:: WHAT THE TASK REQUIRES ::
Work out the count of lines in the entries below that include "computer", and write only that count.

(Data items)
※ ※ ※

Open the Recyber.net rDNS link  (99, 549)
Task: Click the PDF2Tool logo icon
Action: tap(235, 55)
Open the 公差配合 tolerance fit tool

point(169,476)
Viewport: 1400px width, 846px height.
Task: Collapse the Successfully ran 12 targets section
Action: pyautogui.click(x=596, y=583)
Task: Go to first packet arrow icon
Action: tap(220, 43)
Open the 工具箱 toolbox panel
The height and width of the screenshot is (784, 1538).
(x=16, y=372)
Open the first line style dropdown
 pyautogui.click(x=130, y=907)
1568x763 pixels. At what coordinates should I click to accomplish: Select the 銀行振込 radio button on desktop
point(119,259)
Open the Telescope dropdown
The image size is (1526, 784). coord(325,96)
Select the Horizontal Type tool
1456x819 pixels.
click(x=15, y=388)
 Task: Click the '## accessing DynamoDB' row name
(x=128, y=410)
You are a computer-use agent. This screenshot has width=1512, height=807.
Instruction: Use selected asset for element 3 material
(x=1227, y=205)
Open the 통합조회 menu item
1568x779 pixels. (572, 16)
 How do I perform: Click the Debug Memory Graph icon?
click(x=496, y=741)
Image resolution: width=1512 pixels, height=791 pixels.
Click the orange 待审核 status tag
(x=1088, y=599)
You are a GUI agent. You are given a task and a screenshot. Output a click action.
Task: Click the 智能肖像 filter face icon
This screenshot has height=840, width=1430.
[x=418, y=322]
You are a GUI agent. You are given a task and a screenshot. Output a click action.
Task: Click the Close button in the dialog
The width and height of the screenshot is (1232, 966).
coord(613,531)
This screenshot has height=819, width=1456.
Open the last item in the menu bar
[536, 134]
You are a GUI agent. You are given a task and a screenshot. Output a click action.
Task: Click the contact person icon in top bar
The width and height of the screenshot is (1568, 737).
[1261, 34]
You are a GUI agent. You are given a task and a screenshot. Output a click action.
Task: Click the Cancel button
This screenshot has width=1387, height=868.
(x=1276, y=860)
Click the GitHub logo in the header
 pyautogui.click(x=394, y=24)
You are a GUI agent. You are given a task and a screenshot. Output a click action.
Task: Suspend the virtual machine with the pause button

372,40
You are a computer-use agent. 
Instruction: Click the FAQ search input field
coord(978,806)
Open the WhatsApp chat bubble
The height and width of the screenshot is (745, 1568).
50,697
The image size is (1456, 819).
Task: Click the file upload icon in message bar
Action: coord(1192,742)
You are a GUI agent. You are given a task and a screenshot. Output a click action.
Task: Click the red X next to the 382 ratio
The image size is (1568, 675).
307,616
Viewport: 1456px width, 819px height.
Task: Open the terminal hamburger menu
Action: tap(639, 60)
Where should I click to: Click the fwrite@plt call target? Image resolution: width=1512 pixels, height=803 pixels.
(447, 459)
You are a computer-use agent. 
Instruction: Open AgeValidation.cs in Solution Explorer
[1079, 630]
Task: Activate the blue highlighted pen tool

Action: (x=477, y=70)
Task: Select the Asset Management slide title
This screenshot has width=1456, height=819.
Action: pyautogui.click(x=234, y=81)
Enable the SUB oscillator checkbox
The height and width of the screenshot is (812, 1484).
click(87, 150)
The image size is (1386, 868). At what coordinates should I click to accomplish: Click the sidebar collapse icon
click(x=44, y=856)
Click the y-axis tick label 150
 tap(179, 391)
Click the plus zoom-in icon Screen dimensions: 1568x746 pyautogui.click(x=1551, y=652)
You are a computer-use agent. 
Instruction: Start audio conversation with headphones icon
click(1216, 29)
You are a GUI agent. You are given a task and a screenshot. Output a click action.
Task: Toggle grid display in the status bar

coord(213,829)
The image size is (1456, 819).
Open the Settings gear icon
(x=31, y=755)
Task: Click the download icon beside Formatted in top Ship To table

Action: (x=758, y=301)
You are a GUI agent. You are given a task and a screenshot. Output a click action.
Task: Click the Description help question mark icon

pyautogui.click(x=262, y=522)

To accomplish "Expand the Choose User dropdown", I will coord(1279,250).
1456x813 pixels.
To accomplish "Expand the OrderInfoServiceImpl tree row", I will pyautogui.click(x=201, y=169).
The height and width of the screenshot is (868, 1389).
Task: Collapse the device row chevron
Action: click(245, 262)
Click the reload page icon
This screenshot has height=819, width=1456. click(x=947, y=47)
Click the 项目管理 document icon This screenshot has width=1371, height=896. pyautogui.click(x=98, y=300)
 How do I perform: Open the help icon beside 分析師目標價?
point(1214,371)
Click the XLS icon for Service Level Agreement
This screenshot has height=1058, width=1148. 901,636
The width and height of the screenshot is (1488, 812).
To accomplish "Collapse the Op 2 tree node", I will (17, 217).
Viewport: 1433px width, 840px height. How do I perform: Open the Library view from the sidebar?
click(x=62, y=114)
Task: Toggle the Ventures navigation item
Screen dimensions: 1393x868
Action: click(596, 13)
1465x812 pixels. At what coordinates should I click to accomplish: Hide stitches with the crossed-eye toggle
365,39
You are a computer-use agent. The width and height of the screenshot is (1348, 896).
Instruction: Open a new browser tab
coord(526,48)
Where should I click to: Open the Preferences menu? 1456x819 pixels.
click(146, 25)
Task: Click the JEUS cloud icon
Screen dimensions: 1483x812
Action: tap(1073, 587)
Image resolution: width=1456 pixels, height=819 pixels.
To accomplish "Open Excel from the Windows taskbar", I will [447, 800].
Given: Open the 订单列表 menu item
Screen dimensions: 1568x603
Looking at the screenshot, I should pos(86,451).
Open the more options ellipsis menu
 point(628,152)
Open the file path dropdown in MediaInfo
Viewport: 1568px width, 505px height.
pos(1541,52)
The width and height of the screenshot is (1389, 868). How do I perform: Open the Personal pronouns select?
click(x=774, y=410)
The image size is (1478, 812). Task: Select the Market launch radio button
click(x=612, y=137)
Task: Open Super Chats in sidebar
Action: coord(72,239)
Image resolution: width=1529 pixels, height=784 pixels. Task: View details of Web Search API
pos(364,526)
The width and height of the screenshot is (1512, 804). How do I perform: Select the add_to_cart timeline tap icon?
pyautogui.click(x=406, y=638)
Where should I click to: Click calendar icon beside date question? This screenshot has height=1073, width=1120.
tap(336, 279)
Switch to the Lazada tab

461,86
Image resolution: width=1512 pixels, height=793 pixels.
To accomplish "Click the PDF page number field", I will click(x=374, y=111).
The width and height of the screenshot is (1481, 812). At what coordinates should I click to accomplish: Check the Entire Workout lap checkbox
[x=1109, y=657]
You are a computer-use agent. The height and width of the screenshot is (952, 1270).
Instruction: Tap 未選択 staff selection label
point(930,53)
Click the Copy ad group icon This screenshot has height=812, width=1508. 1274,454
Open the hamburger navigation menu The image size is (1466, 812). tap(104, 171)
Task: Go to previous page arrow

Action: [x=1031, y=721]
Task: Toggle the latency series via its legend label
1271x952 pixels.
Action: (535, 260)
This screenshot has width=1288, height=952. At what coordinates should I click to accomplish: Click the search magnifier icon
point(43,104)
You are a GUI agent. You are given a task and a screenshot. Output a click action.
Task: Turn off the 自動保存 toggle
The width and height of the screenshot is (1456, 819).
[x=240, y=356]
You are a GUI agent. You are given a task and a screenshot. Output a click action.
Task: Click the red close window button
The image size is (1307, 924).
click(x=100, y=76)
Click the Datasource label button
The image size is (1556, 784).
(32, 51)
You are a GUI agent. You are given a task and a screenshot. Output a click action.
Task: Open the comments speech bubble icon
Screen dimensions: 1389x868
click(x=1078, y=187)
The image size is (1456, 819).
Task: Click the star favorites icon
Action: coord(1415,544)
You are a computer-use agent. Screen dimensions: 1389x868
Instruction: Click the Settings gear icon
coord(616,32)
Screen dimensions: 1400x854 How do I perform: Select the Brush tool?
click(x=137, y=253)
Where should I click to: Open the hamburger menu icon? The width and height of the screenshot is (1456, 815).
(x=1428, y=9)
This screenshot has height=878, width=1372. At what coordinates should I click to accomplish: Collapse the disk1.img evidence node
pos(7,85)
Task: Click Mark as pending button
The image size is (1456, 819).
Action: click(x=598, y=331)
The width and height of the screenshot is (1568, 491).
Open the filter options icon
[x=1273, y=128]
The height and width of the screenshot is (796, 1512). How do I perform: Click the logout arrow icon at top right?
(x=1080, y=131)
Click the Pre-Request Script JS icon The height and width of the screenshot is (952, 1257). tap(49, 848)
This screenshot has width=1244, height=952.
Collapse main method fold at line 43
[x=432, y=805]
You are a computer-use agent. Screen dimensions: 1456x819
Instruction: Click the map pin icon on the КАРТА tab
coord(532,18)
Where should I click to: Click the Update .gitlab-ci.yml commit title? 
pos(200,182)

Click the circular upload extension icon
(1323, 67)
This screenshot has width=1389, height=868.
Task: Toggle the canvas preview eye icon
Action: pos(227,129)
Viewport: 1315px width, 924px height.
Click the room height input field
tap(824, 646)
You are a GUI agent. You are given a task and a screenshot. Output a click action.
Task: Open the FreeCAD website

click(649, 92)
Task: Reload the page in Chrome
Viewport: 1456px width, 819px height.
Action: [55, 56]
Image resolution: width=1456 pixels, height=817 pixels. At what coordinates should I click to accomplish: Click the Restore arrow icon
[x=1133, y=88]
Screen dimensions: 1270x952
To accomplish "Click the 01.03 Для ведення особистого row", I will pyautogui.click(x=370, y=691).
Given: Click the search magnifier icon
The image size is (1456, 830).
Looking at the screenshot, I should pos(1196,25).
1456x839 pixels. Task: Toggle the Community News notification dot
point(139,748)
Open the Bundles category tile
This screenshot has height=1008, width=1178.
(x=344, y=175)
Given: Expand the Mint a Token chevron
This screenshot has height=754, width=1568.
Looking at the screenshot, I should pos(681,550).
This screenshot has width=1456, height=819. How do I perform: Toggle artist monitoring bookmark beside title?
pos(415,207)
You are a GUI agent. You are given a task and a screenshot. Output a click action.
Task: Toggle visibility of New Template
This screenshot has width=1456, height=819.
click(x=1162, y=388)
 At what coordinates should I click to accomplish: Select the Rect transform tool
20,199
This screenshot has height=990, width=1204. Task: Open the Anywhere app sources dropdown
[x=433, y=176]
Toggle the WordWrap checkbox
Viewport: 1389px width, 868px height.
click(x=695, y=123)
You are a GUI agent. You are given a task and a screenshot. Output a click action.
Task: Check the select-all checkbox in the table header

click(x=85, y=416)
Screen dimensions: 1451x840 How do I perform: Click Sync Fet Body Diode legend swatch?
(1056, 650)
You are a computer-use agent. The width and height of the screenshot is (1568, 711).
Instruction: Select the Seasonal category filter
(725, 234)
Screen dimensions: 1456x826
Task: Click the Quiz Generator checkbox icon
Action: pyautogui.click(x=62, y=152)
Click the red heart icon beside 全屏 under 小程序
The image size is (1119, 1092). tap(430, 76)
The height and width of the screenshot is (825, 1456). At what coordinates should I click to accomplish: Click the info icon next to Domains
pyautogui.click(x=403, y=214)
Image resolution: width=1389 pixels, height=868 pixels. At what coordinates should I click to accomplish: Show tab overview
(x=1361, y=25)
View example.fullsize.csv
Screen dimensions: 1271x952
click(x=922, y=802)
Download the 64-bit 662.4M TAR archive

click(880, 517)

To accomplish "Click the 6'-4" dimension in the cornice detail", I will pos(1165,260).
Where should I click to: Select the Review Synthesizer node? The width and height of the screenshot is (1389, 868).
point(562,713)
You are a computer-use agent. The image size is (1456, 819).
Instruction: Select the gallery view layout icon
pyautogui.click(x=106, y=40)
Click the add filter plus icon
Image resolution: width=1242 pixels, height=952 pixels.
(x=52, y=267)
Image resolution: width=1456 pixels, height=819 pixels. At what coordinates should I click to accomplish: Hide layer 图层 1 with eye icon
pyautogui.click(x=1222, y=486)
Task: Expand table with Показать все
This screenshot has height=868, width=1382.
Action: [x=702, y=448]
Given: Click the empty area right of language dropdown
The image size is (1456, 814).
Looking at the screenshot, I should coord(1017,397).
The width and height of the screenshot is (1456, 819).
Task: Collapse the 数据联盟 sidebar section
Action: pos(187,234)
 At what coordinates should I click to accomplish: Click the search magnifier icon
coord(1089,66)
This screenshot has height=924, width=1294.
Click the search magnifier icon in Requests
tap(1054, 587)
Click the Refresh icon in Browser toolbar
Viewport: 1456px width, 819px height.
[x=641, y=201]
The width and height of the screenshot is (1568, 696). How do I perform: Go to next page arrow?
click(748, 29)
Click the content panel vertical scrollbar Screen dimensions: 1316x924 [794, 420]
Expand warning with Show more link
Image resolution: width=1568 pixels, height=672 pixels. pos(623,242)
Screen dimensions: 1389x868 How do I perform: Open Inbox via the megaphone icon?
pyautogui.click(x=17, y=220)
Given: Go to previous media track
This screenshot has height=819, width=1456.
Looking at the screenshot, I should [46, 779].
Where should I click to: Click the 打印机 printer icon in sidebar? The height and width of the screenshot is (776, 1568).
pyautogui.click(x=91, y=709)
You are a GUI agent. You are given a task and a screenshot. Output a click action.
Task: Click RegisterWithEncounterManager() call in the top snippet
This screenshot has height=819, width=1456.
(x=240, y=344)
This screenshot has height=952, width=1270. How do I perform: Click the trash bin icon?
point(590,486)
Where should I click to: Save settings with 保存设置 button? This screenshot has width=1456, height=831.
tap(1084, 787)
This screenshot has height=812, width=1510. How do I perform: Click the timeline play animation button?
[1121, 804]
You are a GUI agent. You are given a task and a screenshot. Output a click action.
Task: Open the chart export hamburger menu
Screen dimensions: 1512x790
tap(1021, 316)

※ ※ ※

:: RESULT OF THIS TASK ::
10